Felix Geisendörfer said on Apr 12, 2006:

Frode Danielsen:
I agree with most of what you've said. But when a client demands features and pays me well for them, then this is what I do. If I do projects for myself or for clients who care about my oppinion, I stick with the standards ; ). But opening sites in new windows is important, since it raises your chance of people staying on your site when they are finished with the one you sent them to. You have to keep in mind that most of all users are unfamiliar with tabbed browsing and rarly open things in new windows on their own ...

Peter Jacobson said on Apr 17, 2006:

I think you can address the valid code question pretty simply, just swapping out 'rel' for 'target' and 'external' for '_blank', then adding some JavaScript as in Kevin Yank's sitepoint article "New-Window Links in a Standards-Compliant World":http://www.sitepoint.com/article/standards-compliant-world

I'm looking forward to trying out this helper, thanks for posting.

mux  said on Oct 08, 2006:

I guess you know that TextilePHP is licensed under GPL. So, you MUST release ALL the sources of all your webapps that use it under GPL as well, that's what GNU is about.

If you want make profit and somewhat protect your customers (yeah, security through obscurity), then use Markdown licensed under BSD (and, yes, donate!).

P.s. "Errors, fill name, e-mail" message sucks. When I press back in IE, all the text disappears. It's not, well, user friendly.

Felix Geisendörfer said on Oct 09, 2006:

Uhm, I did not realize that back then. Well seems like I'll have to write my own parser one of these days - GPL sucks.

About your comment system complained: It's wordpress - you get what you pay for. I'll switch to a custom made blog application soon. But meanwhile you should consider dumping IE ...

jacmgr  said on Jan 24, 2007:

Thankx for the tip. I started using textile for documentation pages. Can;t figure out some things that maybe you already know. Are there easy way to make a link for a URL.
This works:

"http://www.example.com":http://www.example.com

But would like a way to leave off the first quoted URL?

Second,
what about a cake controller/action type url

This doesn't work

"Edit This post":/post/edit/23

This works

"Edit This Post":http://www.example.com/post/edit/23

Do you know of an easy way to use it without fully specifying the http?

I searched, so probably not without modifying textile, byut I thought I would ask
John

jacmgr  said on Jan 24, 2007:

My bad..the second part is not a problem!! textile is handling those fine. Seems like my page cache was on!! Still would like to be able to type a URL and have a typed URL become a link.

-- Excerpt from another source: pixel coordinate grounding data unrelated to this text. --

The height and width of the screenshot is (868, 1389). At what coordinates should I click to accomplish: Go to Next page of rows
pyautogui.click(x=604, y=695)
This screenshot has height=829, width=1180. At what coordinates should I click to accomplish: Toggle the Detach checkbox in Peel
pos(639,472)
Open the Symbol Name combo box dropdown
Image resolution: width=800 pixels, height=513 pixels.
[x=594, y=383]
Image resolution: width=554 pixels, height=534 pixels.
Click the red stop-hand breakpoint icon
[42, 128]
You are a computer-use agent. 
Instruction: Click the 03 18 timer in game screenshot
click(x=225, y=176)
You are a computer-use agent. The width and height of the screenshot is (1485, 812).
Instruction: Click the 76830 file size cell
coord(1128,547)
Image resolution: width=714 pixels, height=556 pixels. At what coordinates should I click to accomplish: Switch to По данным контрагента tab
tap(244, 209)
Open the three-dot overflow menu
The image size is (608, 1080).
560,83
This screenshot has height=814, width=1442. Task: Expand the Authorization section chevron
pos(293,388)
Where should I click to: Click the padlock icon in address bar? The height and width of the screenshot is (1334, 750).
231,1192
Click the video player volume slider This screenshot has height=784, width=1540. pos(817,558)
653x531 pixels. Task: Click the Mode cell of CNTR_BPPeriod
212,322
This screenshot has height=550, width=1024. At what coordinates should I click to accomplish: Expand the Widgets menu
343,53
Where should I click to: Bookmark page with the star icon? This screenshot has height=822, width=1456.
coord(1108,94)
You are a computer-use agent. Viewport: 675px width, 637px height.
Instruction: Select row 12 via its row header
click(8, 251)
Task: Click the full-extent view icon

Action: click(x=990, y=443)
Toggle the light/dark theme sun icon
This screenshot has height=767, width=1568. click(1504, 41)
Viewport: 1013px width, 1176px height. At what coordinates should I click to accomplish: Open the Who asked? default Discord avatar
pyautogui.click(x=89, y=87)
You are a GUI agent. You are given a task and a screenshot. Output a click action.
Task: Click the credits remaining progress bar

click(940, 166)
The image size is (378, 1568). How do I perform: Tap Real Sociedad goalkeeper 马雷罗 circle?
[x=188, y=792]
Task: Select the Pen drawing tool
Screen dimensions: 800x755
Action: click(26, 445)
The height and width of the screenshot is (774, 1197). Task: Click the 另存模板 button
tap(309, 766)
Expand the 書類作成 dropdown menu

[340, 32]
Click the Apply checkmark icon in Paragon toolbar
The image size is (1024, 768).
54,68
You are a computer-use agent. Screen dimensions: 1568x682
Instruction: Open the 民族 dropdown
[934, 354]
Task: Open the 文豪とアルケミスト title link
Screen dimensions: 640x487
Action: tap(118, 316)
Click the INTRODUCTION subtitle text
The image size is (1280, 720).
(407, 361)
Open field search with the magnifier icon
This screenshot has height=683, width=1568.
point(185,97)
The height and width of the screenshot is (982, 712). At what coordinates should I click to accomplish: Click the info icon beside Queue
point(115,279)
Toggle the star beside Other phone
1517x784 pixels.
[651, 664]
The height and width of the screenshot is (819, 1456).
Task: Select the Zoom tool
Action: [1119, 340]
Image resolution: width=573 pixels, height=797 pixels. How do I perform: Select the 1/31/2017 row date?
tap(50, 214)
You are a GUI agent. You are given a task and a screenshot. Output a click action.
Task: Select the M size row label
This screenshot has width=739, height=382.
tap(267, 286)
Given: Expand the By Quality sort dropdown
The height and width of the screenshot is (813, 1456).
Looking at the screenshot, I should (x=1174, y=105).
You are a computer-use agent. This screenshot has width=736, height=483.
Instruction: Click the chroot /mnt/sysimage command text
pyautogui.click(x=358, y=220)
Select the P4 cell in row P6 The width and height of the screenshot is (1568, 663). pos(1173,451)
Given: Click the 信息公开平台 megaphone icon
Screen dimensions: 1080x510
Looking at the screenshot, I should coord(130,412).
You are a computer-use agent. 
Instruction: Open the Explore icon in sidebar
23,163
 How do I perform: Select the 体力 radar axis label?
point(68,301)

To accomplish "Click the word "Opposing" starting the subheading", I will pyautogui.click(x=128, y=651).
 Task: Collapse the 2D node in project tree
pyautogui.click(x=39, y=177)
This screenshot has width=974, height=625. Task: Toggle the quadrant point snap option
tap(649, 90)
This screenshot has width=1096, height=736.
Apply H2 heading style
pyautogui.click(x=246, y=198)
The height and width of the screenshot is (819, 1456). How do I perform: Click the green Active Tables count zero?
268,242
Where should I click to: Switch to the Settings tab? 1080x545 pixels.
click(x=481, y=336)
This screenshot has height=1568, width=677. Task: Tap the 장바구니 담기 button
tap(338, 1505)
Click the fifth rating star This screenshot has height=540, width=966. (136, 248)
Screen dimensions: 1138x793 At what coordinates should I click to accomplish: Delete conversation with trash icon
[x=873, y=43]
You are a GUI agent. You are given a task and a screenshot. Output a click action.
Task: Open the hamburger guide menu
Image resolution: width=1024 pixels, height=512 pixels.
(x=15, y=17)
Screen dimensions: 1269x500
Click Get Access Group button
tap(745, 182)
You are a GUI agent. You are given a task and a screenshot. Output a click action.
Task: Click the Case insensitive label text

Felix Geisendörfer said on Jan 27, 2007:

jacmgr:

#1: No, I don't think you can leave off the first quoted url in Textile.
#2: No you'd definitely would need to modify Textile for this. Or, even better: Parse incomplete url's like in your example *before* you run the Textile parser over it. If you need to know how to do this, check out this paste:

http://bin.cakephp.org/view/1033634933

It's a light weight minimalist textile helper I've written to format status messages to the User I set in the Controller of one of my applications. This should help you to get started.